(OBJECTIVE):
Rewrite all of the records below, replacing "computer-use agent" with "desktop automation agent" and leaving everything else untouched.

=-=-=-=-=

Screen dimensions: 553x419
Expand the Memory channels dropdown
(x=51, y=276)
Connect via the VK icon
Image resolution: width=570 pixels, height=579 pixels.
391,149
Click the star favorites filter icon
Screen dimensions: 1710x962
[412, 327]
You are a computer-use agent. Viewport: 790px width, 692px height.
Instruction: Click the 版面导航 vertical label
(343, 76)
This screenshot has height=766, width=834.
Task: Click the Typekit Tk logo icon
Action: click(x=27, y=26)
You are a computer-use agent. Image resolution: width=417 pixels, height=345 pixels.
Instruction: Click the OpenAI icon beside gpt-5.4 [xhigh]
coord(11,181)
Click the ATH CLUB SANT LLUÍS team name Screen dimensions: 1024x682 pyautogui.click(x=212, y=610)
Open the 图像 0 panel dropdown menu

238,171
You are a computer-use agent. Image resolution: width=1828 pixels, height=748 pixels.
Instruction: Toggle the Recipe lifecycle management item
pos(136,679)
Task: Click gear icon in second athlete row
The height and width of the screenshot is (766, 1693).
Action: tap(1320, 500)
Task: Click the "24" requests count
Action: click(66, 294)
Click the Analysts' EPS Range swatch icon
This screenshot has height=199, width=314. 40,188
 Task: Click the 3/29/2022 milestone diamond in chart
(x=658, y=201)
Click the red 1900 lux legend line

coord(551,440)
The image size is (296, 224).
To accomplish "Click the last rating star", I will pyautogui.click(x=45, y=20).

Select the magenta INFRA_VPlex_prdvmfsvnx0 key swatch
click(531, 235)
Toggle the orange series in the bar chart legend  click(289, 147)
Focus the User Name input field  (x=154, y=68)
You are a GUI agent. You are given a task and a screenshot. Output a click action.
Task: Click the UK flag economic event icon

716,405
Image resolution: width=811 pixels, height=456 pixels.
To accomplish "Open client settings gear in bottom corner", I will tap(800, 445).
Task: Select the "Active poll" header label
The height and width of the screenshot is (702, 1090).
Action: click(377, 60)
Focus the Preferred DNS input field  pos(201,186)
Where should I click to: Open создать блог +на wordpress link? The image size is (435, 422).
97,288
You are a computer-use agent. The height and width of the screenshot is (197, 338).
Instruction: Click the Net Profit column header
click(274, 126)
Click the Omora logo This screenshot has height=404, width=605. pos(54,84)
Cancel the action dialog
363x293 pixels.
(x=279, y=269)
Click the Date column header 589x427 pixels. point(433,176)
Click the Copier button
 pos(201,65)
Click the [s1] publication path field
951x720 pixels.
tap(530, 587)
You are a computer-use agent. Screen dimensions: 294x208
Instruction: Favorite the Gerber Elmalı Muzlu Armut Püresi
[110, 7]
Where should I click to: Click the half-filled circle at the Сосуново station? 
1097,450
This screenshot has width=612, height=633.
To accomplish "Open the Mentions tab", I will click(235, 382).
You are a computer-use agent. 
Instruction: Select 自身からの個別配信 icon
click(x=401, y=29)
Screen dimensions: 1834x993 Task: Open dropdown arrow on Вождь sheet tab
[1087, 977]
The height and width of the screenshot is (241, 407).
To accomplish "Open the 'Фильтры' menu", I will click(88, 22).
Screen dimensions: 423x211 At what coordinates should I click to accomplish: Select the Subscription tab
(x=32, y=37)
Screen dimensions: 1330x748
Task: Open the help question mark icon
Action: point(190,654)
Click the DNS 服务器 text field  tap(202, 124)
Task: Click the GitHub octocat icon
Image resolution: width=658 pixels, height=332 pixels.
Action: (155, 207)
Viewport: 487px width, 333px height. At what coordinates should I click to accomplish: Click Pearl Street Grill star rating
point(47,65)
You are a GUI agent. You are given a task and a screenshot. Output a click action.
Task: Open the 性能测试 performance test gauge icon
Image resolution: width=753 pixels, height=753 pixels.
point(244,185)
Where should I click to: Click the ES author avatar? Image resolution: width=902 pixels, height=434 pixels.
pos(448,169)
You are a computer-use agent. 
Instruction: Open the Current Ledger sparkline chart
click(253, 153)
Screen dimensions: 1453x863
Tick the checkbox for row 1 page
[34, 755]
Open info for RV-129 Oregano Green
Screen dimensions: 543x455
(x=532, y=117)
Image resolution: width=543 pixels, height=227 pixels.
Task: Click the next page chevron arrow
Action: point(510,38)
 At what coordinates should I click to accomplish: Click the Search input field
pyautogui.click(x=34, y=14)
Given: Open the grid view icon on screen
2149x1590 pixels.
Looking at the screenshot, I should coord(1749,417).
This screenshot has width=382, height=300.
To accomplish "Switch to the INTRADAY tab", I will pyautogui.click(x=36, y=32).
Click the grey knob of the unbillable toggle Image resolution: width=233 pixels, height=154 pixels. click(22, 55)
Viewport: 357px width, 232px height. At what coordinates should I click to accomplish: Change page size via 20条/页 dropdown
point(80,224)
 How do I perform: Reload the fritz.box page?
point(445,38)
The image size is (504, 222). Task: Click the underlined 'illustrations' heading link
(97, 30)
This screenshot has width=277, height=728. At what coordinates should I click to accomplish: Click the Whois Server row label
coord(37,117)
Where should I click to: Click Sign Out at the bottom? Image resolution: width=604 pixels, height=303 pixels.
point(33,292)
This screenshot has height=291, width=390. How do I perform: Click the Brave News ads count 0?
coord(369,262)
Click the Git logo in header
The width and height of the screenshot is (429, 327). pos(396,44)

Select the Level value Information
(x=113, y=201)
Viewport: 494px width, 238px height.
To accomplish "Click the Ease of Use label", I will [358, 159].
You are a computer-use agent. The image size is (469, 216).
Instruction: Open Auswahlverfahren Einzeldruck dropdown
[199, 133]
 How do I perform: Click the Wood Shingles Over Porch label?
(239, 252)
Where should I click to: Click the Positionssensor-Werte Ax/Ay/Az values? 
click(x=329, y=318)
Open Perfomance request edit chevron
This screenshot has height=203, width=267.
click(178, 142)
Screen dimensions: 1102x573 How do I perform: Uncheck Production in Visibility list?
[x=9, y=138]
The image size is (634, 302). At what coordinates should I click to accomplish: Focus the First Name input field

=-=-=-=-=

(PROBLEM SOLUTION):
Screen dimensions: 553x419
Expand the Memory channels dropdown
(x=51, y=276)
Connect via the VK icon
Image resolution: width=570 pixels, height=579 pixels.
391,149
Click the star favorites filter icon
Screen dimensions: 1710x962
[412, 327]
You are a desktop automation agent. Viewport: 790px width, 692px height.
Instruction: Click the 版面导航 vertical label
(343, 76)
This screenshot has height=766, width=834.
Task: Click the Typekit Tk logo icon
Action: click(x=27, y=26)
You are a desktop automation agent. Image resolution: width=417 pixels, height=345 pixels.
Instruction: Click the OpenAI icon beside gpt-5.4 [xhigh]
coord(11,181)
Click the ATH CLUB SANT LLUÍS team name Screen dimensions: 1024x682 pyautogui.click(x=212, y=610)
Open the 图像 0 panel dropdown menu

238,171
You are a desktop automation agent. Image resolution: width=1828 pixels, height=748 pixels.
Instruction: Toggle the Recipe lifecycle management item
pos(136,679)
Task: Click gear icon in second athlete row
The height and width of the screenshot is (766, 1693).
Action: tap(1320, 500)
Task: Click the "24" requests count
Action: click(66, 294)
Click the Analysts' EPS Range swatch icon
This screenshot has height=199, width=314. 40,188
 Task: Click the 3/29/2022 milestone diamond in chart
(x=658, y=201)
Click the red 1900 lux legend line

coord(551,440)
The image size is (296, 224).
To accomplish "Click the last rating star", I will pyautogui.click(x=45, y=20).

Select the magenta INFRA_VPlex_prdvmfsvnx0 key swatch
click(531, 235)
Toggle the orange series in the bar chart legend  click(289, 147)
Focus the User Name input field  (x=154, y=68)
You are a GUI agent. You are given a task and a screenshot. Output a click action.
Task: Click the UK flag economic event icon

716,405
Image resolution: width=811 pixels, height=456 pixels.
To accomplish "Open client settings gear in bottom corner", I will tap(800, 445).
Task: Select the "Active poll" header label
The height and width of the screenshot is (702, 1090).
Action: click(377, 60)
Focus the Preferred DNS input field  pos(201,186)
Where should I click to: Open создать блог +на wordpress link? The image size is (435, 422).
97,288
You are a desktop automation agent. The height and width of the screenshot is (197, 338).
Instruction: Click the Net Profit column header
click(274, 126)
Click the Omora logo This screenshot has height=404, width=605. pos(54,84)
Cancel the action dialog
363x293 pixels.
(x=279, y=269)
Click the Date column header 589x427 pixels. point(433,176)
Click the Copier button
 pos(201,65)
Click the [s1] publication path field
951x720 pixels.
tap(530, 587)
You are a desktop automation agent. Screen dimensions: 294x208
Instruction: Favorite the Gerber Elmalı Muzlu Armut Püresi
[110, 7]
Where should I click to: Click the half-filled circle at the Сосуново station? 
1097,450
This screenshot has width=612, height=633.
To accomplish "Open the Mentions tab", I will click(235, 382).
You are a desktop automation agent. 
Instruction: Select 自身からの個別配信 icon
click(x=401, y=29)
Screen dimensions: 1834x993 Task: Open dropdown arrow on Вождь sheet tab
[1087, 977]
The height and width of the screenshot is (241, 407).
To accomplish "Open the 'Фильтры' menu", I will click(88, 22).
Screen dimensions: 423x211 At what coordinates should I click to accomplish: Select the Subscription tab
(x=32, y=37)
Screen dimensions: 1330x748
Task: Open the help question mark icon
Action: point(190,654)
Click the DNS 服务器 text field  tap(202, 124)
Task: Click the GitHub octocat icon
Image resolution: width=658 pixels, height=332 pixels.
Action: (155, 207)
Viewport: 487px width, 333px height. At what coordinates should I click to accomplish: Click Pearl Street Grill star rating
point(47,65)
You are a GUI agent. You are given a task and a screenshot. Output a click action.
Task: Open the 性能测试 performance test gauge icon
Image resolution: width=753 pixels, height=753 pixels.
point(244,185)
Where should I click to: Click the ES author avatar? Image resolution: width=902 pixels, height=434 pixels.
pos(448,169)
You are a desktop automation agent. 
Instruction: Open the Current Ledger sparkline chart
click(253, 153)
Screen dimensions: 1453x863
Tick the checkbox for row 1 page
[34, 755]
Open info for RV-129 Oregano Green
Screen dimensions: 543x455
(x=532, y=117)
Image resolution: width=543 pixels, height=227 pixels.
Task: Click the next page chevron arrow
Action: point(510,38)
 At what coordinates should I click to accomplish: Click the Search input field
pyautogui.click(x=34, y=14)
Given: Open the grid view icon on screen
2149x1590 pixels.
Looking at the screenshot, I should coord(1749,417).
This screenshot has width=382, height=300.
To accomplish "Switch to the INTRADAY tab", I will pyautogui.click(x=36, y=32).
Click the grey knob of the unbillable toggle Image resolution: width=233 pixels, height=154 pixels. click(22, 55)
Viewport: 357px width, 232px height. At what coordinates should I click to accomplish: Change page size via 20条/页 dropdown
point(80,224)
 How do I perform: Reload the fritz.box page?
point(445,38)
The image size is (504, 222). Task: Click the underlined 'illustrations' heading link
(97, 30)
This screenshot has width=277, height=728. At what coordinates should I click to accomplish: Click the Whois Server row label
coord(37,117)
Where should I click to: Click Sign Out at the bottom? Image resolution: width=604 pixels, height=303 pixels.
point(33,292)
This screenshot has height=291, width=390. How do I perform: Click the Brave News ads count 0?
coord(369,262)
Click the Git logo in header
The width and height of the screenshot is (429, 327). pos(396,44)

Select the Level value Information
(x=113, y=201)
Viewport: 494px width, 238px height.
To accomplish "Click the Ease of Use label", I will [358, 159].
You are a desktop automation agent. The image size is (469, 216).
Instruction: Open Auswahlverfahren Einzeldruck dropdown
[199, 133]
 How do I perform: Click the Wood Shingles Over Porch label?
(239, 252)
Where should I click to: Click the Positionssensor-Werte Ax/Ay/Az values? 
click(x=329, y=318)
Open Perfomance request edit chevron
This screenshot has height=203, width=267.
click(178, 142)
Screen dimensions: 1102x573 How do I perform: Uncheck Production in Visibility list?
[x=9, y=138]
The image size is (634, 302). At what coordinates should I click to accomplish: Focus the First Name input field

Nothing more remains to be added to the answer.